Last week I posted about testing milkshakes or salt in the X-Ray Diffraction machine here in the geology dept. Depite the allure of milkshakes, I went with salt just because it was so much easier.

Salt, and by that I mean table salt, is just NaCl. Sodium Choloride. Halite. The salt I tested was sea salt which was created from the evaporation of sea water. The stuff I purchased was made in France on the shore of the Mediterranean Sea. I fully expected the vast majority of what was in the salt to be halite, but I also assumed there were to be some other bits of stuff in it as well. The dissolved components of sea water are mostly sodium and chlorine, but there are lots of other trace things as well (Mg, SO-, Ca, K, etc). As the water evaported, I assumed other minerals would grow in the evaporate, and was what I wanted to determine.

I started with some very coarse sea salt. I had to choose coarse sea salt, because the finer salt has an additive to prevent caking. The additive might have screwed up the reading, so I got the coarse grain salt and ground it up with a mortar and pestle.


The powder is then placed on a special slide with an indentation on it to hold the powder.


Making the powder is important because our XRD machine is a powder XRD not a crystal XRD. With powder XRD is much easier to prepare samples.

The actual XRD unit itself is pretty small, considering how big they used to be:

The slide with the powder is placed in the machine. The machine then shoots a beam of X-Rays at the powder (created from copper) and rotates the slide with respect to the beam over a set angle (in my case 2θ was from 15 to 60….its 2θ, not θ. See Bragg equation.)
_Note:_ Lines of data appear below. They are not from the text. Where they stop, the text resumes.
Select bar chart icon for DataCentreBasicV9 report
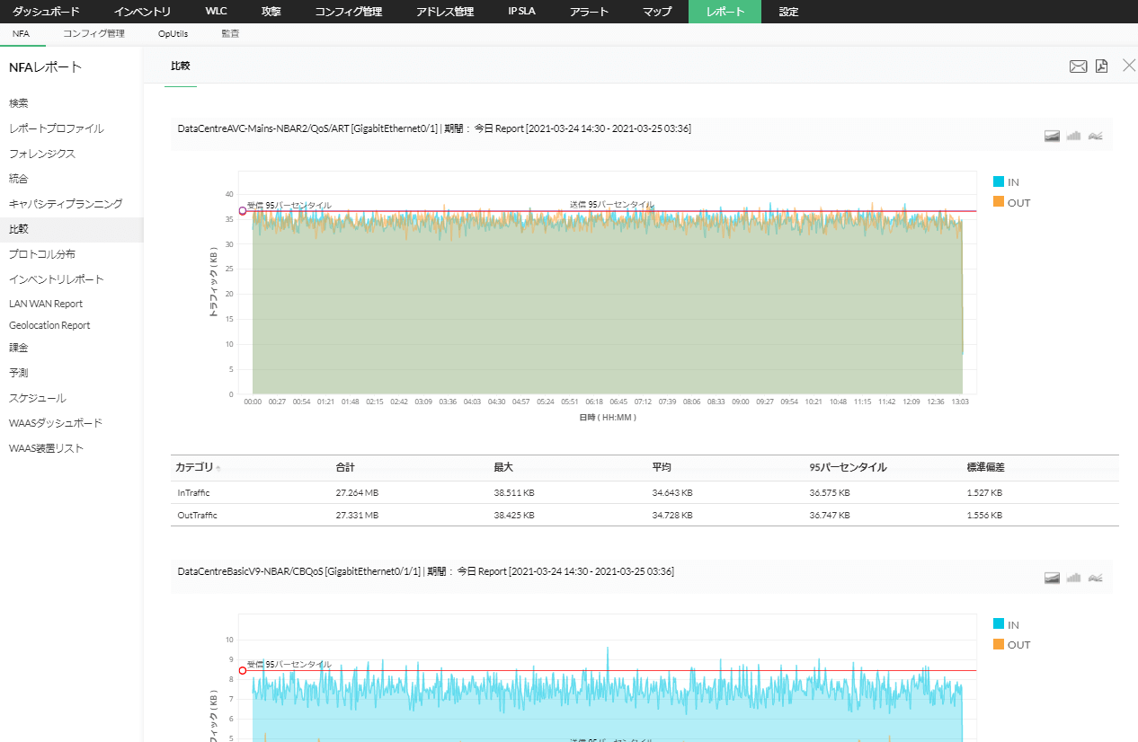 [1073, 578]
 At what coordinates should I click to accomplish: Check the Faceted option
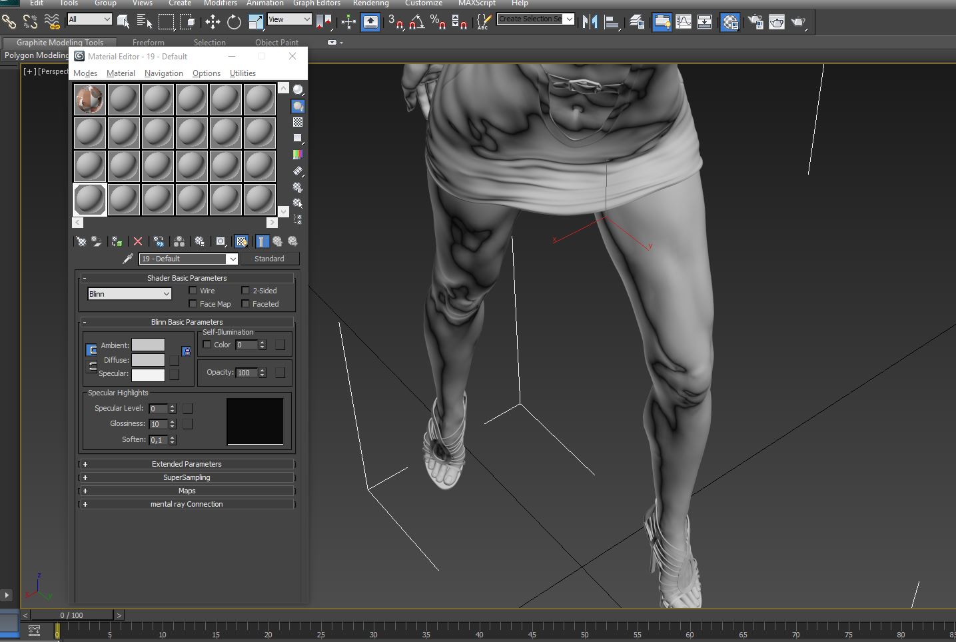pos(245,304)
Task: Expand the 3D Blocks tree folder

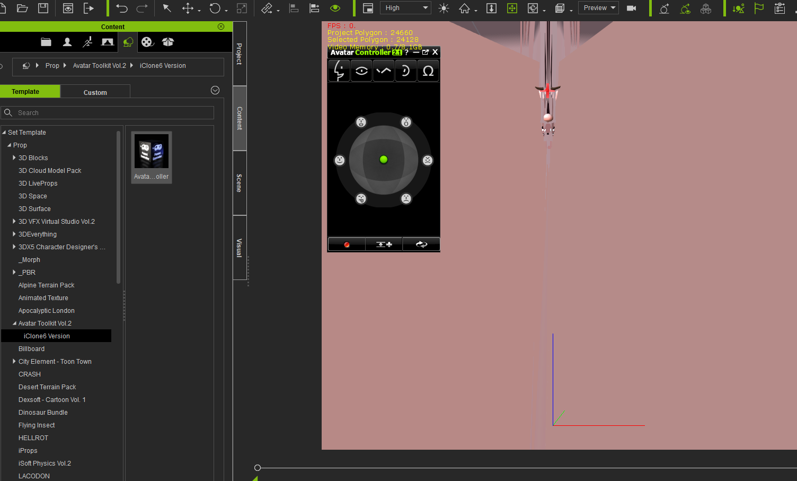Action: pos(14,158)
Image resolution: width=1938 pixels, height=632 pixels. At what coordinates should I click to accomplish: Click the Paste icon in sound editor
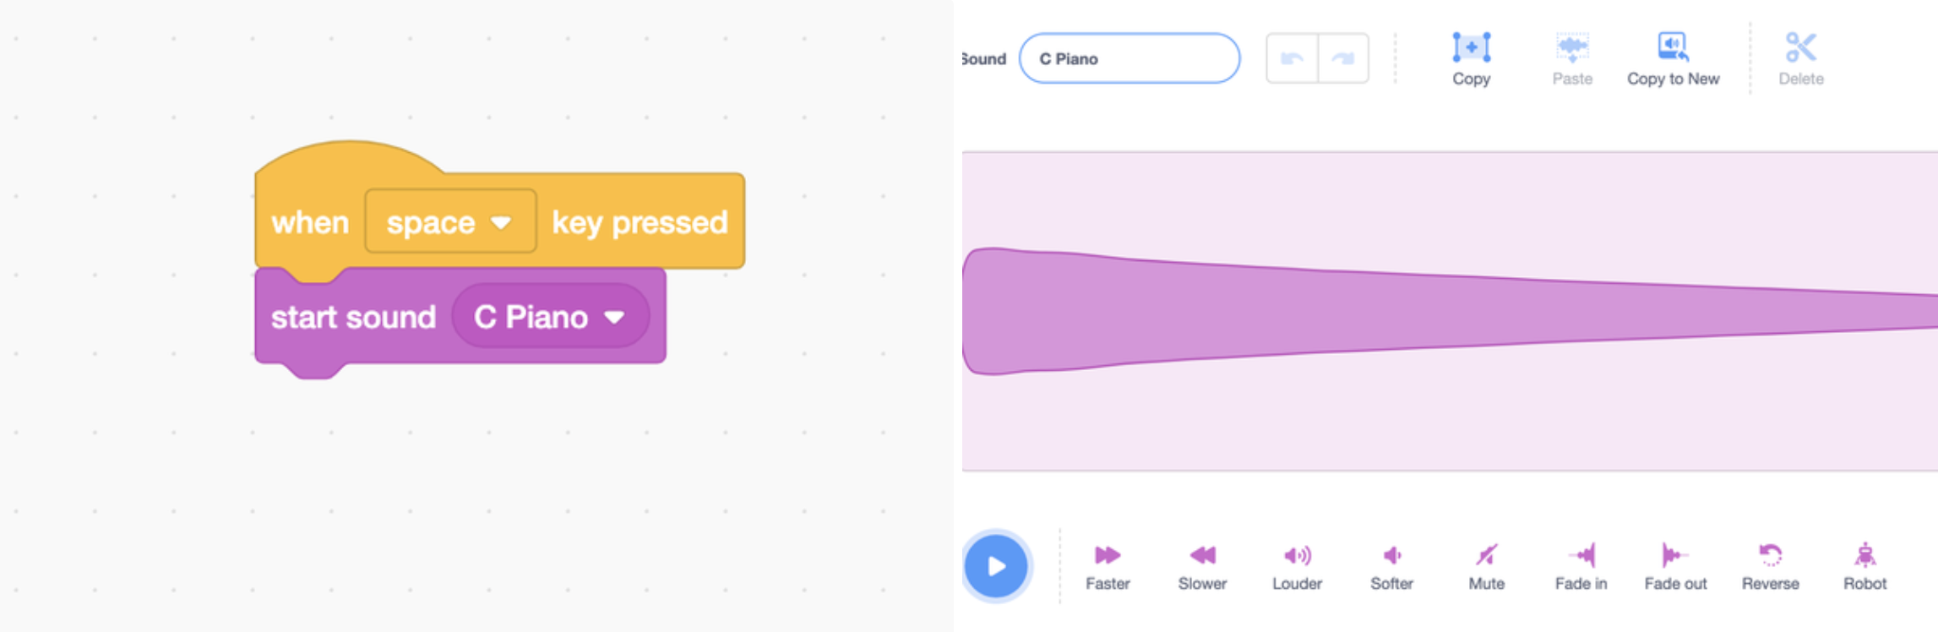pos(1572,47)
The end result, is a series of measurements taken at different angles which measure the intensity of the diffration of the sample. I ended up with a graph that looked like this:

What is interesting about this a) there were no other trace minerals, and b) the peaks were uniformly off from the peaks which were expected from Halite. The current guess is that the other elements or at least some of them, rather than forming new minerals were substituted into the Halite. This increased the spacing in the crystal lattice and increased uniformly the angle at which diffraction occured.

The problem is, if that is the case, that should be the case with most all Halite which is almost always created from evaporating sea water.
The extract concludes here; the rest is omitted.